### SET TASK
In the chapter on writing a disaster recovery plan, what is the stated goal of the plan?

### ARTICLE
★ ★ ★ ★ ★ ★ ★

The Disaster Recovery Handbook: A Step-by-Step Plan to Ensure Business Continuity and Protect Vital Operations, Facilities, and Assets

By Michael Wallace; Lawrence Webber | Go to book overview

CHAPTER 6
WRITING THE PLAN
Getting It Down on Paper

No one plans to fail; they just simply fail to plan.

Disaster Recovery Journal


INTRODUCTION

Writing a plan is not difficult. It is as simple as telling a story to someone. It is the story of what to do. It addresses the basic concepts of who, what, where, when, why, and how of a process. Although you cannot predict exactly what will happen where, upon reflection, you can identify the basic steps that must be done in any emergency.

Throughout your plan writing process, keep in mind that emergencies affect people in different ways. Some will panic, others will sit and wait for the expert (but many are really waiting for someone else to take responsibility for any recovery errors), and some will make excuses and leave. The goal of your plan is to minimize this chaos by providing some direction to the people onsite so they can get started on containment and recovery. Once team members are in motion, the chaos lessens and their professional training will kick in.

★ ★ ★ ★ ★ ★ ★

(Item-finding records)
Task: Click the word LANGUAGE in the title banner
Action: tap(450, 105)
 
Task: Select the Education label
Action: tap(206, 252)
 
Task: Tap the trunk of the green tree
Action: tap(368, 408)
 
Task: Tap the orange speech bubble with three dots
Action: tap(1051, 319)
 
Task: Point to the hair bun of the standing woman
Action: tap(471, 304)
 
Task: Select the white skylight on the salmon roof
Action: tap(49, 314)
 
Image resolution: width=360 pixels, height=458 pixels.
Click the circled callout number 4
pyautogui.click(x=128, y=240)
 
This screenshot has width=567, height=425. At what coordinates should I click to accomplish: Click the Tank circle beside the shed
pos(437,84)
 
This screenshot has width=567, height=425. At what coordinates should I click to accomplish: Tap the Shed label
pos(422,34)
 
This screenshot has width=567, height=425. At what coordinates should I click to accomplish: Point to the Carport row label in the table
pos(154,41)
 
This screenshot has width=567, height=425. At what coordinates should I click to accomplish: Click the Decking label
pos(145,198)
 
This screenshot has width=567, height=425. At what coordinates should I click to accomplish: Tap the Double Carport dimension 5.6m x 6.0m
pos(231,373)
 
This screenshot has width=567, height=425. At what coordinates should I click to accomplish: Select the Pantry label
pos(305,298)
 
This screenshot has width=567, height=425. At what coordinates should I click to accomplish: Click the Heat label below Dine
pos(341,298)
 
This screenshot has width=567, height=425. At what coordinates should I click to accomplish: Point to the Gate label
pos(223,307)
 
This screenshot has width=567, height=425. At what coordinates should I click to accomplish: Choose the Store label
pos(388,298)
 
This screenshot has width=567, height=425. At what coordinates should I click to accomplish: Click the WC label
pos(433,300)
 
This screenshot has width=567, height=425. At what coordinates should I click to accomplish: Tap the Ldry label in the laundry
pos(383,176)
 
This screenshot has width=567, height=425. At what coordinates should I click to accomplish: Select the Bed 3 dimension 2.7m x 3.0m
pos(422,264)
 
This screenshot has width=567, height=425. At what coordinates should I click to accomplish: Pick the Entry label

★ ★ ★ ★ ★ ★ ★

### CORRECT ANSWER
To minimize the chaos of an emergency by giving the people onsite some direction so they can get started on containment and recovery.